慢性坐骨神经痛(CS)的最佳药物治疗目前尚不清楚。加巴喷丁(GBP)和普瑞巴林(PGB)均用于治疗 CS,但疗效相当。尽管如此,药品监管机构通常会补贴其中一种药物而不是另一种。这在首选药物无效或耐受性差的情况下会阻碍药物的转换。
评估 GBP 与 PGB 头对头治疗 CS 的效果。
设计、设置和参与者:对 PGB 与 GBP 治疗 CS 的随机、双盲、双模拟交叉试验进行了预先计划的中期分析,该试验的最终样本量估计为一半,在一家单一中心的三级转诊公立医院进行。
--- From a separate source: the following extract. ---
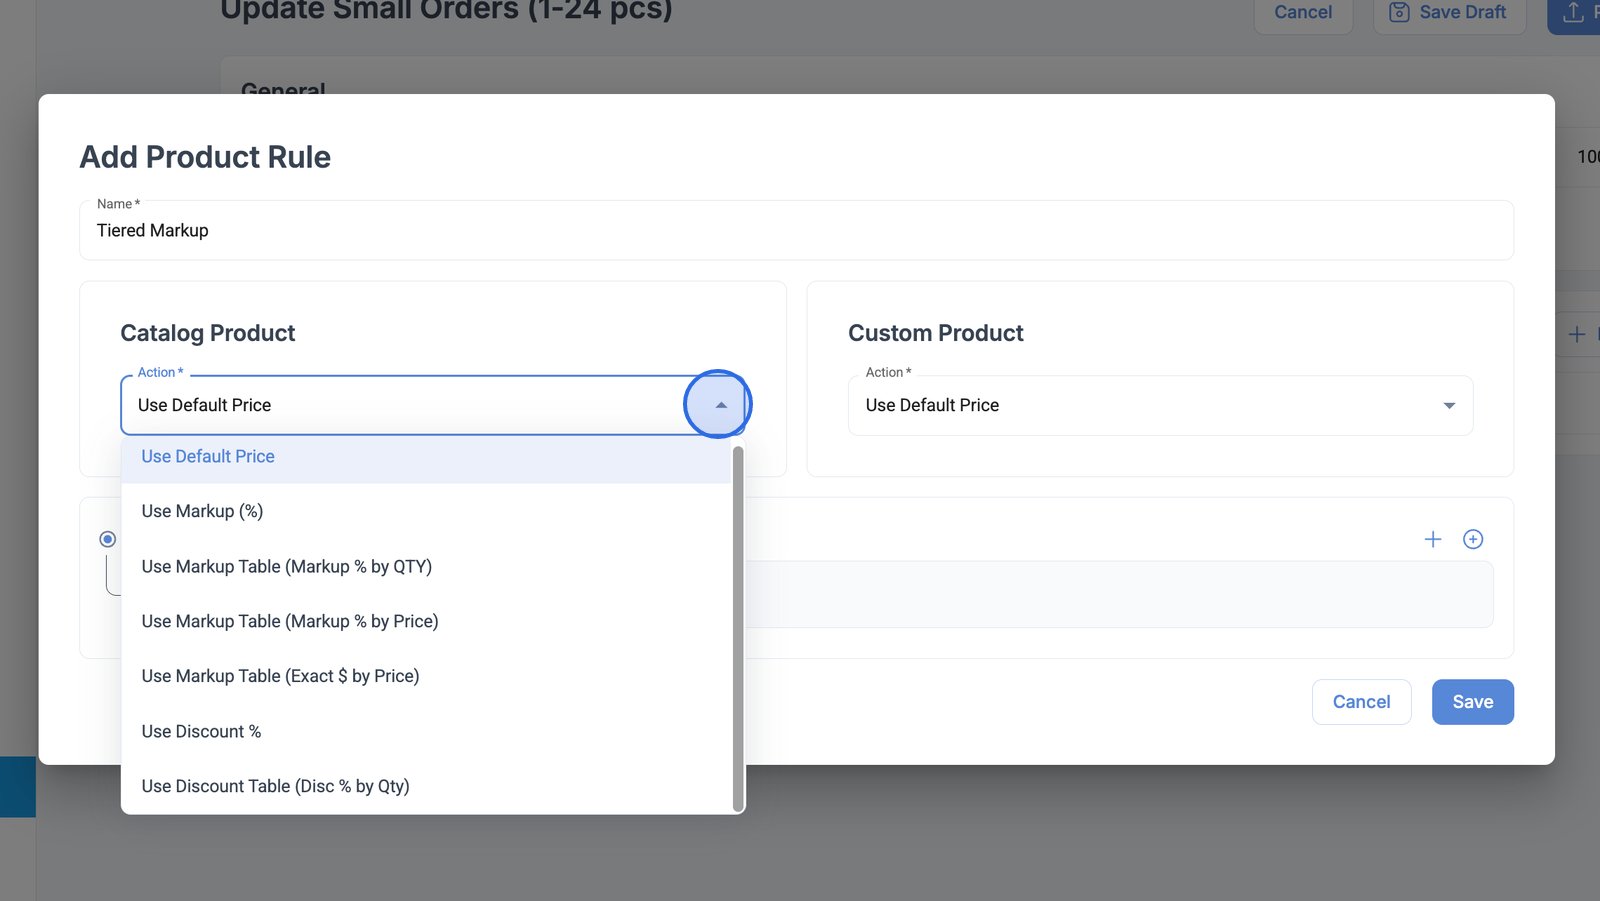
Task: Choose Use Markup Table (Markup % by QTY)
Action: pos(286,566)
共有 20 名患者于 2016 年 3 月至 2018 年 3 月进行了随机分组,其中 2 名患者被排除在外,1 名失访,另 1 名需要进行与研究无关的紧急手术。参加神经外科专家诊所的单侧 CS 患者被考虑入组。慢性坐骨神经痛定义为疼痛持续至少 3 个月,仅放射到 1 条腿,直到或低于膝关节水平。由试验临床医生通过磁共振成像(有或没有计算机断层扫描)确定与症状和/或体征相符的神经根病变。纳入标准包括未使用过 GBP 和 PGB 且年龄在 18 岁或以上的患者。分析采用意向治疗,于 2018 年 2 月开始。
随机分配的参与者接受 GBP(400 至 800mg,每日 3 次),然后接受 PGB(150 至 300mg,每日 2 次),或反之亦然,每种药物治疗 8 周。交叉治疗后有 1 周的洗脱期。
主要结局是基线和 8 周时的疼痛强度(10 点视觉模拟量表)。次要结局包括残疾(使用 Oswestry 残疾指数)和不良事件的严重程度/频率。
整个试验人群(N=18)主要由男性(11[61%])组成,平均(标准差)年龄为 57(16.5)岁。三分之一的患者吸烟(5[28%]),超过一半的患者饮酒(12[67%])。与 PGB 相比,GBP 的不良事件更少且更轻微。GBP(平均[标准差],7.54[1.39]至 5.82[1.72];P<.001)和 PGB(平均[标准差],7.33[1.30]至 6.38[1.88];P=.002)均显著降低视觉模拟疼痛强度量表评分和 Oswestry 残疾指数评分(平均[标准差],59.22[16.88]至 48.54[15.52];均 P<.001)。头对头比较,GBP 显示出更显著的视觉模拟疼痛强度量表评分降低(平均[标准差],GBP:1.72[1.17]比 PGB:0.94[1.09];P=.035),与给药顺序无关;然而,Oswestry 残疾指数评分没有变化。PGB 的不良事件更频繁(PGB,31[81%]比 GBP,7[19%];P=.002),尤其是当先服用 PGB 时。
PGB 和 GBP 均有显著疗效。然而,GBP 的不良反应更少且更轻微。为了实现药物的最佳交叉,应先服用 GBP 再服用 PGB。
anzctr.org.au 标识符:ACTRN12613000559718。